Return the complete listing without omission.

----------------------------------------

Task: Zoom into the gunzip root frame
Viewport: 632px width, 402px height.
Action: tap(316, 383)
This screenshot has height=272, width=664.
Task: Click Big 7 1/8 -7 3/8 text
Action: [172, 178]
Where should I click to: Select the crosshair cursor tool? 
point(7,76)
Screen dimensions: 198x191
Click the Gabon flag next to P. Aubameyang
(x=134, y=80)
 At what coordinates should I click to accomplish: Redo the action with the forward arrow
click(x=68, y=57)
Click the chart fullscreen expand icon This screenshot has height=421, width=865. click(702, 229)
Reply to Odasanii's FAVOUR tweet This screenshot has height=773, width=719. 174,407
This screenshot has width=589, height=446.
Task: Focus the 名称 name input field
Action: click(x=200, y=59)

----------------------------------------

EXPECTED ANSWER:
Task: Zoom into the gunzip root frame
Viewport: 632px width, 402px height.
Action: tap(316, 383)
This screenshot has height=272, width=664.
Task: Click Big 7 1/8 -7 3/8 text
Action: [172, 178]
Where should I click to: Select the crosshair cursor tool? 
point(7,76)
Screen dimensions: 198x191
Click the Gabon flag next to P. Aubameyang
(x=134, y=80)
 At what coordinates should I click to accomplish: Redo the action with the forward arrow
click(x=68, y=57)
Click the chart fullscreen expand icon This screenshot has height=421, width=865. click(702, 229)
Reply to Odasanii's FAVOUR tweet This screenshot has height=773, width=719. 174,407
This screenshot has width=589, height=446.
Task: Focus the 名称 name input field
Action: click(x=200, y=59)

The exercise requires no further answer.